**EXERCICES À RÉALISER**
A. D'après le texte sur la dépréciation du dollar, quel montant la dette publique américaine dépasse-t-elle désormais ?
B. Prolongez le texte sur la dépréciation du dollar à partir de sa dernière phrase.

**TEXTE**
↓↓↓
La récente dépréciation du $ s’explique par une synthèse de facteurs économiques et monétaires dont essentiellement :
(1) l’assouplissement progressif de la politique monétaire restrictive de la Fed depuis mars 2023, après une période de hausses de taux agressives, a réduit l’attrait du $. Ce phénomène est accentué par l’amélioration des perspectives économiques hors des USA notamment en Europe et en Asie, qui a détourné les investisseurs vers les actifs libellés en €s ou en ¥. Parallèlement,
(2) la baisse de la demande d’actifs refuges, dans un contexte d’apaisement des tensions géopolitiques, a privé le $ de son soutien traditionnel.
(3) Les déséquilibres structurels de l’économie américaine (ses déficits jumeaux) alimentent également les craintes des marchés. Ces inquiétudes sont renforcées par,
(4) le niveau record de la dette publique américaine, qui dépasse désormais 34 000 milliards $, faisant planer le doute sur sa soutenabilité à long terme. Enfin, d'autres facteurs, tels que la spéculation consécutive à une surévaluation prolongée depuis 2022 ou les ajustements de portefeuille des investisseurs institutionnels, ont amplifié la tendance baissière du $.
Cette faiblesse du $ a entraîné une appréciation automatique du dinar tunisien (%$), alimentant souvent un optimisme excessif chez certains. Cependant, cette dynamique masque une réalité plus inquiétante. En effet, la dépréciation continue du dinar face à l'€, dont près de 70 % des échanges commerciaux sont réalisés avec l'UE, atténue temporairement la pression sur le taux de change dinar/$.
En effet, en maintenant un taux directeur élevé, qui oriente l'arbitrage des opérateurs institutionnels en faveur du dinar face aux devises étrangères, la BCT intervient également régulièrement sur le marché interbancaire des changes par le biais d'opérations d'open market afin de stabiliser le dinar, tandis que les restrictions à l'importation limitent les sorties de $. La stabilité des transferts des résidents à l’étranger contribue également à soutenir l'offre de devises.
Il convient toutefois de noter que la baisse du dinar face à l’€ trouve son origine dans des déséquilibres structurels. Le déficit commercial chronique avec l’Europe (environ 20 % du PIB) génère une demande constante d’€s pour financer les importations de biens essentiels (médicaments, équipements technologiques). Ce déséquilibre est exacerbé par des politiques monétaires divergentes.
↑↑↑
**DONNÉES RECUEILLIES**
↓↓↓
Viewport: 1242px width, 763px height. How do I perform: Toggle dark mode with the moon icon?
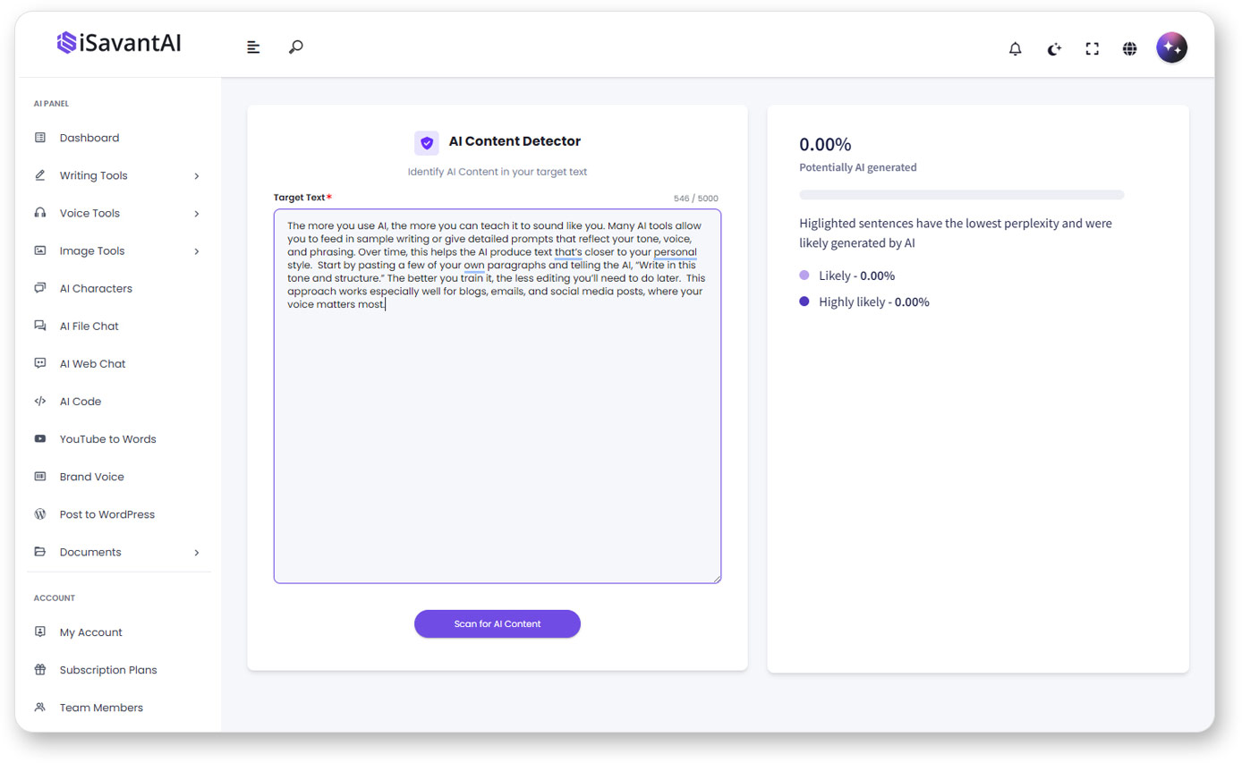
↑↑↑
**RÉPONSES ATTENDUES**
A. Elle dépasse désormais 34 000 milliards de dollars.

B.
En effet, si la BCT a maintenu un taux directeur élevé jusqu’à 8 % en 2024 (récemment révisé à 7,5 %) pour contenir une inflation d’environ 9,4 %, ce différentiel de rendement ne compense pas les risques perçus par les investisseurs internationaux, et plus encore, il ne représente pas un motif d’attraction de capitaux étrangers puisque le marché financier tunisien est toujours sous répression financière. Ces investisseurs restent prudents face à une dette publique représentant 80 % du PIB et un déficit budgétaire persistant (5,5 % du PIB en 2024).
La structure même de l'économie tunisienne, dépendante des importations européennes et peu diversifiée (par produits et par destinations) dans son portefeuille de commerce extérieur, limite sa capacité à corriger ce déséquilibre, d'autant plus que le cadre de la politique commerciale ne semble plus susciter l'intérêt stratégique des décideurs politiques depuis des années.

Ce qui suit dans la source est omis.